● Prompt
Word for word, transcribe the data below from the line with "At what coordinates should I click to accomplish: Toggle" to the line with "Task: Jump back", keeping both of those lines.

● Provided material
***
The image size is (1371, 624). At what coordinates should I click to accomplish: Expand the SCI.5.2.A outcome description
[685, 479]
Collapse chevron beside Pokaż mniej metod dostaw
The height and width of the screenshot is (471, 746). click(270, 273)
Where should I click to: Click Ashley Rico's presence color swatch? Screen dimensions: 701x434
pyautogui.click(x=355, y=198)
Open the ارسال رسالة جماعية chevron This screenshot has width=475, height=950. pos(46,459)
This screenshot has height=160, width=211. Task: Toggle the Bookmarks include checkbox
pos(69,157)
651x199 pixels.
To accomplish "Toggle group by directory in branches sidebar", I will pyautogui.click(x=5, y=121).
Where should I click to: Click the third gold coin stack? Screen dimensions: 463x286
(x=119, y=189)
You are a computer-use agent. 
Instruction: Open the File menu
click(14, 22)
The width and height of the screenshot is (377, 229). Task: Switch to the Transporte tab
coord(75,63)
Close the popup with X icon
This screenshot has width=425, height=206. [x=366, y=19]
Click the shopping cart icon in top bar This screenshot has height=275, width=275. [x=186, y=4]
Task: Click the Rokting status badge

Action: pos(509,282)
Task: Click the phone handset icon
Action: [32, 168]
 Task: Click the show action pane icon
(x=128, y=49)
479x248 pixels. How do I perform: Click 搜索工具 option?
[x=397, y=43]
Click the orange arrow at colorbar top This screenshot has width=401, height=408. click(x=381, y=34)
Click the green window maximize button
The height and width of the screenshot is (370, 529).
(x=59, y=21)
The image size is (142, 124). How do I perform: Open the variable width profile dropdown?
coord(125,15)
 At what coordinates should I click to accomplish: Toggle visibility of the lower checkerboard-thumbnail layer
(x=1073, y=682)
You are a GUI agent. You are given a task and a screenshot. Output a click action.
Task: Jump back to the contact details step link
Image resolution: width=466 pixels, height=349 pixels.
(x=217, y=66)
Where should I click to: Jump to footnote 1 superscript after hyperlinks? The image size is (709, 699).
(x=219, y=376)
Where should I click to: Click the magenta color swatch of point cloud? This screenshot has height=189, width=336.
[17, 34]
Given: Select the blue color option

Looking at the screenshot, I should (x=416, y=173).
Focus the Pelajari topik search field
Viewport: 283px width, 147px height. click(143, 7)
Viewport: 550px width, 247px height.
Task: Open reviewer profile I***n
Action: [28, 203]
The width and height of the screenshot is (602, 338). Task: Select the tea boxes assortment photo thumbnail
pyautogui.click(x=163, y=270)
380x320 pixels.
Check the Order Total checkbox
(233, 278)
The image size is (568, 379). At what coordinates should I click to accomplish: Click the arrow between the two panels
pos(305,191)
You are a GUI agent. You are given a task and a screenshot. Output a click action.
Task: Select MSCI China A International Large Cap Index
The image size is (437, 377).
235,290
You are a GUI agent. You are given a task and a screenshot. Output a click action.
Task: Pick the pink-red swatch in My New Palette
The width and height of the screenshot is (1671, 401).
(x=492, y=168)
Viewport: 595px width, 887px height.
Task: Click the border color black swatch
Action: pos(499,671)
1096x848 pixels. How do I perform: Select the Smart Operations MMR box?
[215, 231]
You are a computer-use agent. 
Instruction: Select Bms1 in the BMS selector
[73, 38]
***
● Task result
 At what coordinates should I click to accomplish: Toggle visibility of the lower checkerboard-thumbnail layer
(x=1073, y=682)
You are a GUI agent. You are given a task and a screenshot. Output a click action.
Task: Jump back to the contact details step link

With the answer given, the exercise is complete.